EN EL LEGISLATIVO La propuesta de privatizar Petro-Perú será presentada hoy en el Congreso de la República, conjuntamente con el Proyecto de Modernización de la Refinería de Talara (PMRT).

El documento incluye una disposición que prohíbe a la estatal distraer sus inversiones en otros proyectos que no sean la modernización de la refinería; al menos mientras esta se construye.

Si el proyecto de ley es aprobado, la construcción del PMRT podría comenzar en el primer trimestre del 2014 y ser concluido en el 2017. Durante ese lapso, la estatal estará imposibilitada de dedicarse a otros proyectos.

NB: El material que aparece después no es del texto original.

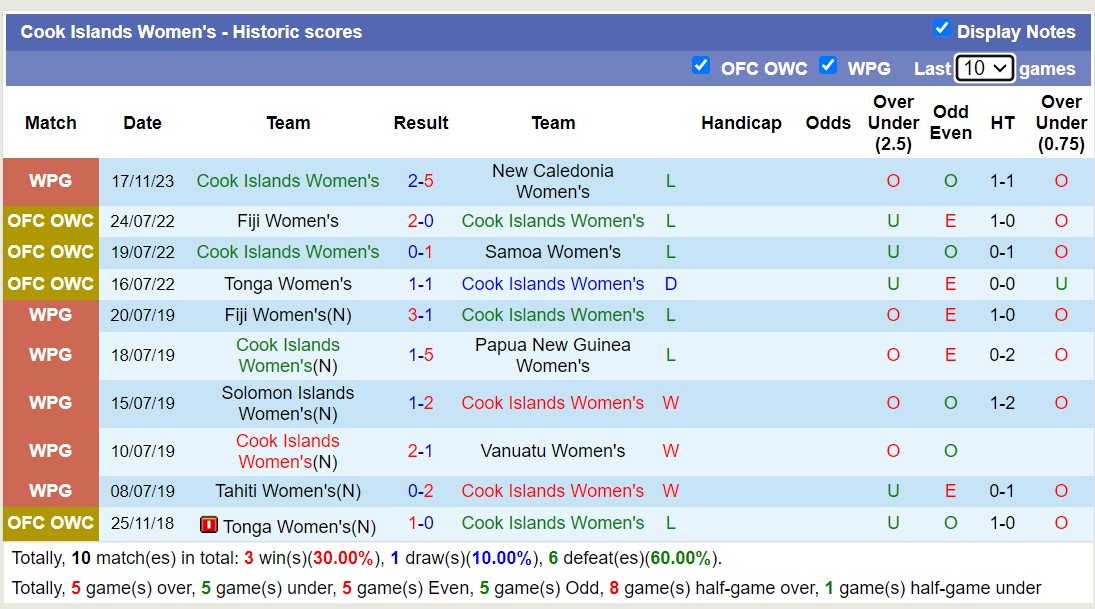Click the 2-5 result score link

tap(420, 181)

“Eso significa que se ha cancelado su participación en la exploración y explotación de hidrocarburos [‘upstream’]”, refirió el experto en hidrocarburos Carlos Gonzales.

En efecto, Petro-Perú no podrá intervenir en la licitación de lotes ‘off shore’ (mar adentro). Tampoco podrá participar en la próxima licitación de veintiséis lotes en la selva, y se verá obligada a cancelar, asimismo, su derecho a participar en la explotación de los cinco lotes petroleros de Talara, cuyos contratos fueron extendidos por diez años más.